Review

Scout Niblett

It’s Up To Emma

Drag City • 2012

Die Schottin ist keine Freundin subtiler Andeutungen musikalischer Vorbilder und Einflüsse. Die Assoziation zur frühen PJ Harvey blitzt schon nach wenigen Sekunden des Openers »Gun« überdeutlich auf: krachige Mollakkorde und eine leidende Frauenstimme von Liebe, Verlust und Feuerwaffen singend – das klingt schon sehr nach der jungen Polly Jean. Aber nicht nur das Rohe, Wilde, Verletzliche der frühen PJ Harey, auch das Sanfte, Schüchterne, Verletzliche von Cat Power in den 1990er Jahre hat Scout Niblett im Repertoire.

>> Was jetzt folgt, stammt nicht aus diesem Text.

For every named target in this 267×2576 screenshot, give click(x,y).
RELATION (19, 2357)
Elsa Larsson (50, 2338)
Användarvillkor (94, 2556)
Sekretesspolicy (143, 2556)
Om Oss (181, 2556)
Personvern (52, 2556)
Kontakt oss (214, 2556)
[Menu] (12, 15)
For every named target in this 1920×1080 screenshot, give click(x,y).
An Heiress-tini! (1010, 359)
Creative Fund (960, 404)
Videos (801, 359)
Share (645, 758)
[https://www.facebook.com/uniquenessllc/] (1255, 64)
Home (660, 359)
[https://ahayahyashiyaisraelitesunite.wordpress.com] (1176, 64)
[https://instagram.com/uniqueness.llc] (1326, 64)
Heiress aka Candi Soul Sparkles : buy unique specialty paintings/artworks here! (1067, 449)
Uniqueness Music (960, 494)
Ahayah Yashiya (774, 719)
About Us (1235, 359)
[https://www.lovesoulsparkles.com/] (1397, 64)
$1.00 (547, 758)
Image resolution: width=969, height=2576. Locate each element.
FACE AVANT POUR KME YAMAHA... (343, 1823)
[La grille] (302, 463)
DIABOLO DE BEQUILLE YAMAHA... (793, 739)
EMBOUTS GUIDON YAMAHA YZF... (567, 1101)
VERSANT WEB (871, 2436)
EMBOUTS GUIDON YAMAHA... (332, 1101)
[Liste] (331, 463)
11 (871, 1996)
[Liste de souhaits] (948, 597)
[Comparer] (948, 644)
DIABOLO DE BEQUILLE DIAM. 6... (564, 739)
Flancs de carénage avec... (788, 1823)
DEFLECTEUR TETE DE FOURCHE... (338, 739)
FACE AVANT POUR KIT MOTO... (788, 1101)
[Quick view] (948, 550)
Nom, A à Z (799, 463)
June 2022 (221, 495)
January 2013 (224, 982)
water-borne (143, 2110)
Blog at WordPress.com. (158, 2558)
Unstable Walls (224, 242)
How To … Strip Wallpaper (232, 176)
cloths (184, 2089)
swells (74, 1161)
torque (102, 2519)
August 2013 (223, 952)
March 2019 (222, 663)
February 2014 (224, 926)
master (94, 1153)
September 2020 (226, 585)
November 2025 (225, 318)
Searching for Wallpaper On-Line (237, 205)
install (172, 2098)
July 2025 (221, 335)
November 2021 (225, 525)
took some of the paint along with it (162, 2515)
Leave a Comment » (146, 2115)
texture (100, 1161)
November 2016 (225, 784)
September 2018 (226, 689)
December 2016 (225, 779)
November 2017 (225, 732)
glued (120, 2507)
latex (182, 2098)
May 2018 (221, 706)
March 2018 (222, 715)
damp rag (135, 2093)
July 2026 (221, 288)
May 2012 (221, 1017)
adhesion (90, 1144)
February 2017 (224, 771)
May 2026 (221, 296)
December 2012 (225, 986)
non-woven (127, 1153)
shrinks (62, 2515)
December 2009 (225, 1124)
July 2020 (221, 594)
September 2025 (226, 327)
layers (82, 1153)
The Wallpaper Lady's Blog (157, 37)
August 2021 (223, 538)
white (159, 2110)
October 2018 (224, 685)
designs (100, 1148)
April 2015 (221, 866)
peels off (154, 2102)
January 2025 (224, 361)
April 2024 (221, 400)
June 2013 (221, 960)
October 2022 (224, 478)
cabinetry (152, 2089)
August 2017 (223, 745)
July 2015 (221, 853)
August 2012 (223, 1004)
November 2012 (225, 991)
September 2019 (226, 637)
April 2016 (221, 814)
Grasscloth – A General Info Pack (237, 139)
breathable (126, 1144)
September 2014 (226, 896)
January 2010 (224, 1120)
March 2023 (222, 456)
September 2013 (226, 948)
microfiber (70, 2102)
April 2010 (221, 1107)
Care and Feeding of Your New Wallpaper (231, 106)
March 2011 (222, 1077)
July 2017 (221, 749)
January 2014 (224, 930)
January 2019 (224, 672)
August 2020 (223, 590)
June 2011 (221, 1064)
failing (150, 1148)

Und so gesellen sich schon im zweiten Stück Streicher und arabische Melodiebögen in den minimalistisch rohen Rocksound, dazu die typisch gezogenen Gitarrentöne am Ende einer jeden Phrase (ein Erkennungsmerkmal des Niblett’schen Gitarrenspiels). Nibletts Relevanz fußt also zum einen auf dem Zusammenspiel von zart und wild, zum anderen auf der Tatsache, dass jemand die von Harvey und Marshall einst besetzte Nische auch heute ausfüllen sollte – sonst würde es neben Teenie-Idol und Folk-Elfe fast keine weiteren weiblichen Rollenbilder im Musikbusiness geben. Das gelingt ihr vorzüglich und lässt immer noch genug Freiraum, auch ihren Humor aufblitzen zu lassen – z. B. mit der genialen TLC-Coverversion (!) von »No Scrubs«.